Regulatory Watch: The Dodd-Frank Compliance Clock Is Now Ticking

July 13, 2012

“Swap” definition kicks off compliance countdown. 

Fri Reg and Accting - Law BooksThe Commodity Futures Trading Commission (CFTC) and the Securities and Exchange Commission (SEC) have finally decided what a “swap” is (referred to as the Swap Definition Rule). And it seems there’s not a lot that’s not a swap: the term “swap” includes almost all derivatives except exchange-traded futures. That includes FX swaps, forwards, options and NDFs, cross-currency swaps, FRAs, commodity options, and more. That’s right: so far, no exemption for FX swaps and forwards. However, the Treasury still has the authority to exempt FX swaps and forwards, and according to people in the know, it is expected to do so “soon.”

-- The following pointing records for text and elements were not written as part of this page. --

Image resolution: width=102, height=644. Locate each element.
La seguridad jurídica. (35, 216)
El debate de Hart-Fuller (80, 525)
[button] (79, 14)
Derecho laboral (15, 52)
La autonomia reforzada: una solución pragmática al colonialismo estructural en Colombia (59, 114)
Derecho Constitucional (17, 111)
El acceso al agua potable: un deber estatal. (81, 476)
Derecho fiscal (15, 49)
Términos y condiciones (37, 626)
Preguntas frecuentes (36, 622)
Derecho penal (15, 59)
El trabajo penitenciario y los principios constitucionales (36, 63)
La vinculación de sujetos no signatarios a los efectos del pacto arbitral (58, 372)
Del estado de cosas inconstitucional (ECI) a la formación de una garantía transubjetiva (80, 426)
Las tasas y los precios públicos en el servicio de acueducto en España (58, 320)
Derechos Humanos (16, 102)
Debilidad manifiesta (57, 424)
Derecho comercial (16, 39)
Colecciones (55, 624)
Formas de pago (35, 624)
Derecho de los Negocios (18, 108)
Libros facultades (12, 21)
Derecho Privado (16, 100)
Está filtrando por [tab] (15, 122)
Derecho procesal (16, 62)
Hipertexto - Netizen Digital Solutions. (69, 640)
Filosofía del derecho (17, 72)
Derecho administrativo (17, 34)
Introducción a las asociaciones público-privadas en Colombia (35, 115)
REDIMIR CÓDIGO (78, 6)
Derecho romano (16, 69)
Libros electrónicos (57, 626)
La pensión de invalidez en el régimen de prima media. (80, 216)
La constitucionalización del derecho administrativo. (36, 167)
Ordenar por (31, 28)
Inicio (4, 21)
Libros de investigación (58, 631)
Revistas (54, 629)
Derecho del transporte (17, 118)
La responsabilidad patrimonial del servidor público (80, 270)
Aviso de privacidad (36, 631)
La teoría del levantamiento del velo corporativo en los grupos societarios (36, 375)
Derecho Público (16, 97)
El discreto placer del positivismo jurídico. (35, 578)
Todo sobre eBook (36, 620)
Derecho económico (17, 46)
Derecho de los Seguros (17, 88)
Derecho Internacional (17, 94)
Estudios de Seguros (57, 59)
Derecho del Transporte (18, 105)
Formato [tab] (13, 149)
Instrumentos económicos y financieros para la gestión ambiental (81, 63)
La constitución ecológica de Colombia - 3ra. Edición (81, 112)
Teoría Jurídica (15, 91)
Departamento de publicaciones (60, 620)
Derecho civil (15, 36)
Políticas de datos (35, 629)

The compliance clock – now ticking!
DLA Piper, a law firm whose representative Marc Horwitz has spoken to a few of our peer groups in the past, notes in an alert: “The Swap Definition Rule will become effective 60 days after it is published in the Federal Register. It is the most important rule the CFTC has adopted under the Dodd-Frank Act because it begins the countdown for compliance with an array of other important rules,” including:

• Swap dealer (SD) and major swap participant (MSP) registration;
• Real-time reporting, including by swap execution facilities (SEFs);
• Swap data recording and record keeping, including for all non-SD/MSP counterparties

End-user exemption:
The CFTC also finalized the end-user clearing exemption which will apply to:

• Non-financial entities that are using the swap for “hedging or mitigating commercial risk;”
• “Small financial institutions” with total assets of $10 billion or less.

Note that reporting requirements will apply, including an annual filing by the end-user claiming the exemption (unless the reporting party provides certain details on a swap-by-swap basis).